The Spindle Protocol

How It Works

You begin your journey with Spindle Finance by supplying assets. You earn interest on the assets you provide, and can now use your deposits as collateral to borrow other assets from the reserves.

You can use the assets you've borrowed however you like. Hold them, swap them, or use them in other DeFi protocols according to your needs. Keep an eye on your position, however! If your borrow position health gets too low you can be liquidated to protect the protocol.

You can repay part or all of your loan at any time. Partial repayment can be used to manage your position health and avoid liquidation risk. Full repayment is necessary to withdraw all your collateral assets.

You can withdraw portions of your collateral at any time, as long as your position health remains sufficient. If you've repaid all your debt, you can withdraw all your collateral.

Architecture

The Pool is the single entry point to the Spindle Finance protocol. Lenders and borrowers interact with this contract to supply assets, take out loans, repay borrowed assets, and withdraw from the protocol.

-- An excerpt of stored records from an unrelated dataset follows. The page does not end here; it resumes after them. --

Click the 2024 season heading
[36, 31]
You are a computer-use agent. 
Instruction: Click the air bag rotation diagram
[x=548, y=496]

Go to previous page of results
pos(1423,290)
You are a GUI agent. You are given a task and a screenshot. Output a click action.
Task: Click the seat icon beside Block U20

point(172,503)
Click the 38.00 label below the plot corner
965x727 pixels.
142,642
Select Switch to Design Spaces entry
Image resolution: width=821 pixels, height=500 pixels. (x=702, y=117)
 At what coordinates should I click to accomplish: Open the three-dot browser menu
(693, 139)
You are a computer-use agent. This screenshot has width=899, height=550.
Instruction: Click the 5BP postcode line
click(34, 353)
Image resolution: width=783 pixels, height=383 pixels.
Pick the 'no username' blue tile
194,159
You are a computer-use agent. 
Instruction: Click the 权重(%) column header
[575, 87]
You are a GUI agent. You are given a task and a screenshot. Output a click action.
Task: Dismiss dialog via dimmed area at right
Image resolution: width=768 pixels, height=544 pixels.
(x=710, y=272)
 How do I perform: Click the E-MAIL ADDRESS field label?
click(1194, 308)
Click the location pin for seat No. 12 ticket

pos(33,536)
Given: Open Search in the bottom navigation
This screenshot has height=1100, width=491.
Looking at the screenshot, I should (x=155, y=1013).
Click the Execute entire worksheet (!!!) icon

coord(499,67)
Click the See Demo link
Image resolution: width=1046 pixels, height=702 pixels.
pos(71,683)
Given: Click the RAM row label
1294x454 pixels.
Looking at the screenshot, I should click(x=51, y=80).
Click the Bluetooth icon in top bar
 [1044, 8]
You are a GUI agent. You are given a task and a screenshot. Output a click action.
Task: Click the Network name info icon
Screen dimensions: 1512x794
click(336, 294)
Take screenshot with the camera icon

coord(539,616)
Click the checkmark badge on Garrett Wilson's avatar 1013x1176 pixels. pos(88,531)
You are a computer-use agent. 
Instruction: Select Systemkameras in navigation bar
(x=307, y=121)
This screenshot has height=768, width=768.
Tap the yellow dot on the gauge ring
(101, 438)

The pool communicates with a Market for each listed reserve asset. Assets supplied to a standard market can be used as collateral to borrow other assets.

Capabilities

Spindle finance has a robust suite of capabilities to facilitate efficient capital usage beyond simple lending and borrowing.

Flash Loans

Spindle supports flash loans, where a transaction can borrow assets without providing collateral, as long as the full amount is paid back in full plus a fee by the end of the same transaction. This is a powerful tool for arbitrageurs, allowing them to efficiently balance DEX pools without having to tie up a large capital pool.

Isolated Markets

Spindle's isolated markets are a risk management tool which can be used to manage riskier collateral types. Isolation mode assets can only be used to borrow a specified list of stablecoins, and cannot be used to borrow other risk-on assets.

Siloed Markets

A siloed market asset cannot be borrowed in conjunction with any other asset, providing a complimentary control to isolated markets. Siloing an asset helps prevent an issue with that asset spilling into the broader protocol.

Efficiency Mode

Efficiency mode allows a different set of parameters, including Loan-To-Value, liquidation settings, etc. to be configured for asset categories with correlated price behaviors, like stablecoins or liquid staking tokens. This allows users to utilize more of their position in scenarios when the risk associated is minimal.